IL family lawyerFar too often, children are dragged into a couple’s contentious divorce. One parent may even "coach" a child into saying something untrue about the other parent to get a better divorce settlement or a better custody agreement. This is sometimes known as "malicious coaching" and can also fall under parental alienation. Not only can malicious coaching destroy the relationship between the child and the falsely accused parent, but it can also teach children to be dishonest and manipulative.

When malicious coaching occurs, the child's feelings of love for both parents can be harmed. If you believe your child is being maliciously coached by his or her other parent, it is essential that you relay your concerns to your St. Charles, IL, child custody lawyer. Manipulation of a child is never okay, and your attorney will know how to bring the issue to light in the best way possible.

What Is Malicious Coaching?

When a parent or caregiver deliberately encourages a child to make false allegations of abuse against the other parent, it is usually for personal gain or revenge. Perhaps the parent coaching the child wants spousal support or a bigger share of the marital assets. Or it could be entirely about the allocation of parental responsibility.

If the parent wants full custody of the child, they might encourage the child to say the other parent abused them as a way of getting what they want. Regardless of the reason, malicious coaching is a form of emotional abuse that can have long-lasting consequences for the falsely accused and for the child.

How Does a Parent Persuade a Child to Make False Statements?

Children want to please their parents, so it is not as difficult as you might think to convince a child to make false statements about a parent. The coaching parent might do the following:

  • Telling the child over and over that abuse or mistreatment occurred.
  • Asking the child to say complimentary things about the coaching parent or not to tell certain things that would make the parent look bad in court.
  • Instead of allowing the child to be honest when answering questions asked by a social worker, psychiatrist, or other court-mandated person, the coaching parent "helps" the child form opinions that will affect the case.
  • Consistently "bad-mouthing" the other parent or the professionals involved in the case to sway the child’s perceptions and feelings.
  • Making the child rehearse what to say to a professional, i.e., directly telling them what to say and what not to say.

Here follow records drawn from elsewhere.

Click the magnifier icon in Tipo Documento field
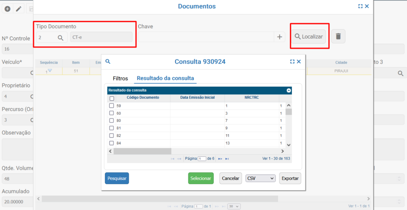 coord(60,37)
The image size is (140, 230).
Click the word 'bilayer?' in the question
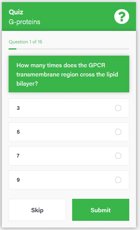tap(27, 83)
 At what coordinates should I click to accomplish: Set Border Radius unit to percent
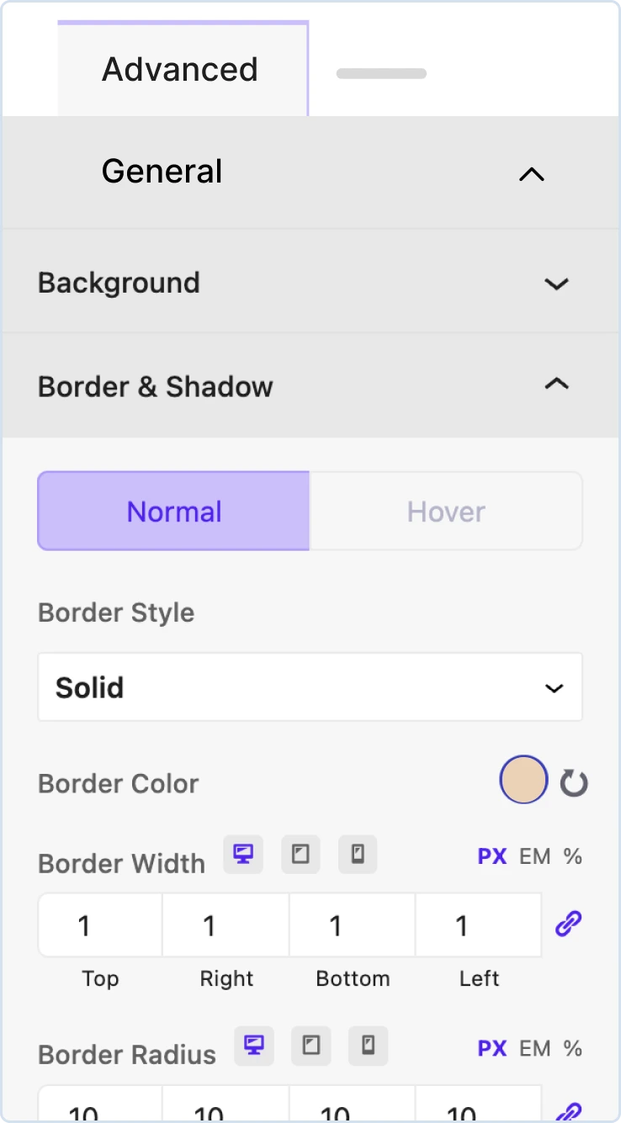tap(573, 1048)
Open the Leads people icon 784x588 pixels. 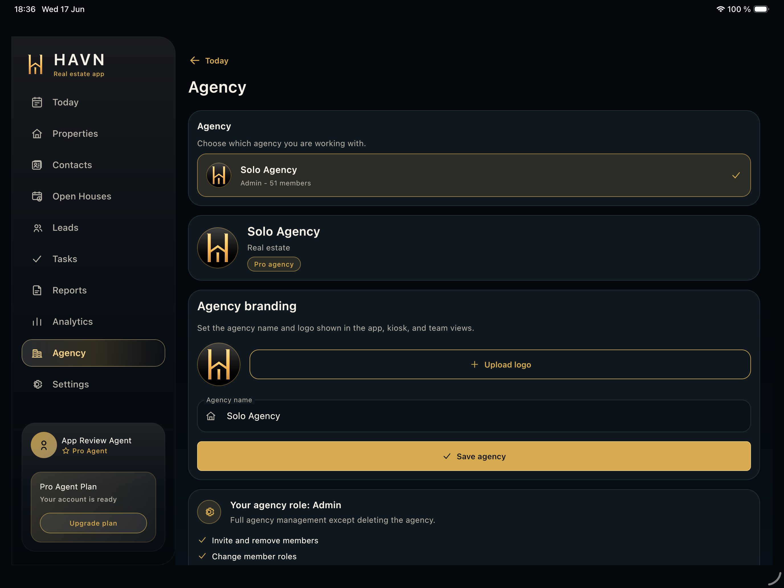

How Malicious Coaching Can Hurt the Child

Despite the level of planning that often goes into coaching parents' behaviors, most professionals can see through the coaching, and a judge will not look favorably upon such behavior. The child may never forget the feeling of being caught in the middle between their parents, unable to feel safe while answering honestly. Parents and child abuse professionals should approach cases of suspected malicious coaching sensitively.

The last thing the falsely accused parent wants is to make the child feel even worse, so it is imperative that professionals be involved. Professionals will often look at the structure of the child’s statements. If those statements involve a very specific format, with the same words being used consistently, coaching is likely. If the child clearly sounds as though they are "parroting" an adult, this means the child is repeating what they have been told to say without really understanding the meaning.

Malicious coaching of a child to make false allegations against a parent they love is abuse and should be approached as such. Older children are generally less suggestible than younger children, although this is not always the case. Older children who desperately want to please the coaching parent may follow their lead even though they are more likely to know it is wrong.  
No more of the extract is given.